I also wonder if higher carbon levels in the air = more or bigger bugs. Perhaps the world is reverting to a prehistoric state of giant jellies, bugs, and lizards. I wonder how/if we'll survive that sort of environment as a species...
posted by five fresh fish at 8:13 PM on August 24, 2006


Maybe they are encountering something in their environment that is causing a change in behaviour

What, like a rise in mean temperature?

Naaawww... must be secret Nuclear Tests.
posted by CynicalKnight at 8:39 PM on August 24, 2006


Heh. And I used to catch yellow jackets when I was a kid. Feed them bread soaked in kool-aid. Took them to show & tell in second grade. My teacher was not pleased.
posted by [insert clever name here] at 9:36 PM on August 24, 2006



posted by nlindstrom at 12:49 AM on August 25, 2006


I grew up in New Orleans and it was bug hell. I got stung or bitten by one insect monster or another every day in summertime. But nests filling entire cars? Or giant nests being built in lakes? What the hell?

Here's an interesting article by Kevin Roderick (the journalist/author who runs the fine LA Observed site) about a horrid wave of yellow jackets (or "meat bees" as we sometimes call them on the West Coast) back in 1989. Seems a mild winter was to blame. Also, the Germans seem to be responsible:
Entomologists also put some of the blame for the invasion on a new, more aggressive species of wasp from northern Europe. The Germanica variety swarms in much bigger colonies than the native California yellow jackets.

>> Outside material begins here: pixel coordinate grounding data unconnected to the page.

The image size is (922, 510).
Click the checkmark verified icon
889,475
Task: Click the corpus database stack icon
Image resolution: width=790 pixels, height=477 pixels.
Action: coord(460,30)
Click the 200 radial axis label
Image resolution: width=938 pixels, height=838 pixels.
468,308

Instead of 150 to 300 workers capable of stinging, a nest of the German intruders can have 5,000 to 6,000. They also are more belligerent, say insect experts, although yellow jackets are not the most friendly airborne insects even on their best days.
I'm in Northern Nevada and the "meat bees" have been awful this year. Yet, they are not building the usual eaves nests, which are easy enough to knock down with a broom handle after dark.

They swarmed a leaking outdoor faucet for several weeks before I finally got a plumber to come out (my own efforts had failed), and now I can't help but wonder if there's a VW-sized nest somewhere on the edge of my property. Luckily, they've only been mean the past few weeks when we've tried to dine outdoors before the sun was down. (Here's a nice rundown from UC Davis.)
posted by kenlayne at 10:51 PM on August 25, 2006


wow, thanks for the last few links, kenlayne, I never heard that term "meat bees" - yikes! That must be what aubilenon was talking about earlier.